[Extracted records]
+++
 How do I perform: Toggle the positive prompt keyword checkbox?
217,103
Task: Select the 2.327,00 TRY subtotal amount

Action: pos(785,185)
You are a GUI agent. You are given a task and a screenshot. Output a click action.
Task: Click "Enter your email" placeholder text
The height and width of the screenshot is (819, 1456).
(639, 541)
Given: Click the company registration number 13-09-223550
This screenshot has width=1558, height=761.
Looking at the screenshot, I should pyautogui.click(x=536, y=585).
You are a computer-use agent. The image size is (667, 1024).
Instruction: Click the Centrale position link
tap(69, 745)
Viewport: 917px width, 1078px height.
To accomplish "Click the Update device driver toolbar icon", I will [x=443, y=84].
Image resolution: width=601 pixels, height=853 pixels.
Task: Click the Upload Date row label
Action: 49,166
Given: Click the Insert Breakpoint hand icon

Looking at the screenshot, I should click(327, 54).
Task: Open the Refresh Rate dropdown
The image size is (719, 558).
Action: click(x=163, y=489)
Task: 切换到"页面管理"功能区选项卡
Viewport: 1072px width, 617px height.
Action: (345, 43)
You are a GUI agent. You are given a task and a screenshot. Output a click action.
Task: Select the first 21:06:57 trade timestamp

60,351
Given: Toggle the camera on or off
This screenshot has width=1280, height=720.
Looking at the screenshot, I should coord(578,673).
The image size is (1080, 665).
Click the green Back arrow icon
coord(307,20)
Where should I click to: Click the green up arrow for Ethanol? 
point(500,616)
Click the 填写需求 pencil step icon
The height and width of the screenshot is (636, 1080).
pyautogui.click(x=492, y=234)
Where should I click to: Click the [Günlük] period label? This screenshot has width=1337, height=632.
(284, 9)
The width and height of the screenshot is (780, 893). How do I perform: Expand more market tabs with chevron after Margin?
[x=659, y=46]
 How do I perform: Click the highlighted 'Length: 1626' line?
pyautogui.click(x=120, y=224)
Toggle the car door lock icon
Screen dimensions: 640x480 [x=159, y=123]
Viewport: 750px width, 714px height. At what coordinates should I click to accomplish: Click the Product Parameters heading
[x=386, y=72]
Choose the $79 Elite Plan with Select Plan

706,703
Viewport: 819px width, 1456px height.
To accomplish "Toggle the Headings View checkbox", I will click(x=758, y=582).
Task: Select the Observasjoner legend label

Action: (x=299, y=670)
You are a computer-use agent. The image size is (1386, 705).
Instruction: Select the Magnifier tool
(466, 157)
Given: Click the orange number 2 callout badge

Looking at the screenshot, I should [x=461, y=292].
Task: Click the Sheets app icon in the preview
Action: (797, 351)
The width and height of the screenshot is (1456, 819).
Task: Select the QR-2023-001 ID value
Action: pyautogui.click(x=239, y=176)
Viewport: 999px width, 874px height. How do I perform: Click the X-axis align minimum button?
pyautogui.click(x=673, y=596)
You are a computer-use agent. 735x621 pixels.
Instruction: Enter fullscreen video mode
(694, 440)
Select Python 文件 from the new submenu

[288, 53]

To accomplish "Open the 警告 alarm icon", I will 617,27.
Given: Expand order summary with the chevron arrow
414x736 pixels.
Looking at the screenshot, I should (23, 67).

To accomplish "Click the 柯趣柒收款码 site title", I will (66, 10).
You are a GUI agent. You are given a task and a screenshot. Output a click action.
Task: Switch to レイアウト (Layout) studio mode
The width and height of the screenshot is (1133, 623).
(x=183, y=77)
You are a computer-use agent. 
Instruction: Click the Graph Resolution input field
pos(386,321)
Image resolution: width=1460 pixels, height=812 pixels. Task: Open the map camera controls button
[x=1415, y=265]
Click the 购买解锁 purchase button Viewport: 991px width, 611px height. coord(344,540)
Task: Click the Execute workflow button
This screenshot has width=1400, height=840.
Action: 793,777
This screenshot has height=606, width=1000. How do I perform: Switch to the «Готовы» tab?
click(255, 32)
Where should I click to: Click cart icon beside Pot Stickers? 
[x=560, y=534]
+++
* [Task brief] Every entry above should be retyped exactly as it appears.

* [Response box]
 How do I perform: Toggle the positive prompt keyword checkbox?
217,103
Task: Select the 2.327,00 TRY subtotal amount

Action: pos(785,185)
You are a GUI agent. You are given a task and a screenshot. Output a click action.
Task: Click "Enter your email" placeholder text
The height and width of the screenshot is (819, 1456).
(639, 541)
Given: Click the company registration number 13-09-223550
This screenshot has width=1558, height=761.
Looking at the screenshot, I should pyautogui.click(x=536, y=585).
You are a computer-use agent. The image size is (667, 1024).
Instruction: Click the Centrale position link
tap(69, 745)
Viewport: 917px width, 1078px height.
To accomplish "Click the Update device driver toolbar icon", I will [x=443, y=84].
Image resolution: width=601 pixels, height=853 pixels.
Task: Click the Upload Date row label
Action: 49,166
Given: Click the Insert Breakpoint hand icon

Looking at the screenshot, I should click(327, 54).
Task: Open the Refresh Rate dropdown
The image size is (719, 558).
Action: click(x=163, y=489)
Task: 切换到"页面管理"功能区选项卡
Viewport: 1072px width, 617px height.
Action: (345, 43)
You are a GUI agent. You are given a task and a screenshot. Output a click action.
Task: Select the first 21:06:57 trade timestamp

60,351
Given: Toggle the camera on or off
This screenshot has width=1280, height=720.
Looking at the screenshot, I should coord(578,673).
The image size is (1080, 665).
Click the green Back arrow icon
coord(307,20)
Where should I click to: Click the green up arrow for Ethanol? 
point(500,616)
Click the 填写需求 pencil step icon
The height and width of the screenshot is (636, 1080).
pyautogui.click(x=492, y=234)
Where should I click to: Click the [Günlük] period label? This screenshot has width=1337, height=632.
(284, 9)
The width and height of the screenshot is (780, 893). How do I perform: Expand more market tabs with chevron after Margin?
[x=659, y=46]
 How do I perform: Click the highlighted 'Length: 1626' line?
pyautogui.click(x=120, y=224)
Toggle the car door lock icon
Screen dimensions: 640x480 [x=159, y=123]
Viewport: 750px width, 714px height. At what coordinates should I click to accomplish: Click the Product Parameters heading
[x=386, y=72]
Choose the $79 Elite Plan with Select Plan

706,703
Viewport: 819px width, 1456px height.
To accomplish "Toggle the Headings View checkbox", I will click(x=758, y=582).
Task: Select the Observasjoner legend label

Action: (x=299, y=670)
You are a computer-use agent. The image size is (1386, 705).
Instruction: Select the Magnifier tool
(466, 157)
Given: Click the orange number 2 callout badge

Looking at the screenshot, I should [x=461, y=292].
Task: Click the Sheets app icon in the preview
Action: (797, 351)
The width and height of the screenshot is (1456, 819).
Task: Select the QR-2023-001 ID value
Action: pyautogui.click(x=239, y=176)
Viewport: 999px width, 874px height. How do I perform: Click the X-axis align minimum button?
pyautogui.click(x=673, y=596)
You are a computer-use agent. 735x621 pixels.
Instruction: Enter fullscreen video mode
(694, 440)
Select Python 文件 from the new submenu

[288, 53]

To accomplish "Open the 警告 alarm icon", I will 617,27.
Given: Expand order summary with the chevron arrow
414x736 pixels.
Looking at the screenshot, I should (23, 67).

To accomplish "Click the 柯趣柒收款码 site title", I will (66, 10).
You are a GUI agent. You are given a task and a screenshot. Output a click action.
Task: Switch to レイアウト (Layout) studio mode
The width and height of the screenshot is (1133, 623).
(x=183, y=77)
You are a computer-use agent. 
Instruction: Click the Graph Resolution input field
pos(386,321)
Image resolution: width=1460 pixels, height=812 pixels. Task: Open the map camera controls button
[x=1415, y=265]
Click the 购买解锁 purchase button Viewport: 991px width, 611px height. coord(344,540)
Task: Click the Execute workflow button
This screenshot has width=1400, height=840.
Action: 793,777
This screenshot has height=606, width=1000. How do I perform: Switch to the «Готовы» tab?
click(255, 32)
Where should I click to: Click cart icon beside Pot Stickers? 
[x=560, y=534]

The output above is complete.